Problem
Find the line containing "Screen dimensions: 1909x985" in the listing below. Repeat it exactly, along with each following line up to and including the one containing "You are a computer-use agent. The width".

Data for this exercise
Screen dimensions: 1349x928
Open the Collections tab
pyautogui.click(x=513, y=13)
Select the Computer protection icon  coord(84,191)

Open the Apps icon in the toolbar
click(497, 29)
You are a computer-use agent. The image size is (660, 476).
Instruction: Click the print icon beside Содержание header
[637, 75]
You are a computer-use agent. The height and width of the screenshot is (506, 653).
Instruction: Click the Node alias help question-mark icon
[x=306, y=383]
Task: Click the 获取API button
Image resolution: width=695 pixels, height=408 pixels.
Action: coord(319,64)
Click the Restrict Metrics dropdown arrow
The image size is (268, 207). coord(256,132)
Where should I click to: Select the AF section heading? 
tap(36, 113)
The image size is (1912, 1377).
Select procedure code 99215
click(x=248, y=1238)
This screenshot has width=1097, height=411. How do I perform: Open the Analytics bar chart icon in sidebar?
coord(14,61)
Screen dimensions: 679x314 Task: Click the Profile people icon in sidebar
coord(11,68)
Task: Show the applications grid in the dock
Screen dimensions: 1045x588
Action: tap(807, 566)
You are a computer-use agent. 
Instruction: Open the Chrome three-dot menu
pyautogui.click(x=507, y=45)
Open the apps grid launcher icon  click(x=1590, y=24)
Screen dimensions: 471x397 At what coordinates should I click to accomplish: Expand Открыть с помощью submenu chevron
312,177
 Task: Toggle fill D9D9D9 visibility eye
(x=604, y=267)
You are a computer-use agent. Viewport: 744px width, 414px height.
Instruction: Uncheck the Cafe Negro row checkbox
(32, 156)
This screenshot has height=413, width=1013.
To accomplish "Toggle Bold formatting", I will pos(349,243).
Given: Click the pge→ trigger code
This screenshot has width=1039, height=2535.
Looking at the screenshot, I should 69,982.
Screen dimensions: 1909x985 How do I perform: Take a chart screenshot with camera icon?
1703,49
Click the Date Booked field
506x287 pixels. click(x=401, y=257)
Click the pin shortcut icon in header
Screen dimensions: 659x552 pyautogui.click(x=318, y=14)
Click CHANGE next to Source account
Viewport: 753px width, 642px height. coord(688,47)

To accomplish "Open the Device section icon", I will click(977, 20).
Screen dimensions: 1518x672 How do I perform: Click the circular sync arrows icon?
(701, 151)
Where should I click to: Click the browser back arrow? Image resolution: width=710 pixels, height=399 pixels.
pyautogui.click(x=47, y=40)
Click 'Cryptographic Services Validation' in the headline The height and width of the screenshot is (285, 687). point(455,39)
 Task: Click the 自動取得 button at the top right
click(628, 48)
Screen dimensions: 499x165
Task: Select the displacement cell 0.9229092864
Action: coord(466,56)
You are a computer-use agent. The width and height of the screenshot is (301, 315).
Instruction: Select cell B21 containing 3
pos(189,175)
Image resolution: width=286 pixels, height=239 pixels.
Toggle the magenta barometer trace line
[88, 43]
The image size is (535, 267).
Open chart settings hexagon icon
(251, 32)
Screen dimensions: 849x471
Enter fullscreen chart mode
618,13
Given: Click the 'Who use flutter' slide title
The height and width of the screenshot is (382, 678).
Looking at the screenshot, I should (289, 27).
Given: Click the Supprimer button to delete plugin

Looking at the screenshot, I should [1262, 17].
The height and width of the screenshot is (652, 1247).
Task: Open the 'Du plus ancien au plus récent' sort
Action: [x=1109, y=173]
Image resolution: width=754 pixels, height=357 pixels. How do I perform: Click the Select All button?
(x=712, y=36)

Expected output
Screen dimensions: 1909x985 How do I perform: Take a chart screenshot with camera icon?
1703,49
Click the Date Booked field
506x287 pixels. click(x=401, y=257)
Click the pin shortcut icon in header
Screen dimensions: 659x552 pyautogui.click(x=318, y=14)
Click CHANGE next to Source account
Viewport: 753px width, 642px height. coord(688,47)

To accomplish "Open the Device section icon", I will click(977, 20).
Screen dimensions: 1518x672 How do I perform: Click the circular sync arrows icon?
(701, 151)
Where should I click to: Click the browser back arrow? Image resolution: width=710 pixels, height=399 pixels.
pyautogui.click(x=47, y=40)
Click 'Cryptographic Services Validation' in the headline The height and width of the screenshot is (285, 687). point(455,39)
 Task: Click the 自動取得 button at the top right
click(628, 48)
Screen dimensions: 499x165
Task: Select the displacement cell 0.9229092864
Action: coord(466,56)
You are a computer-use agent. The width and height of the screenshot is (301, 315).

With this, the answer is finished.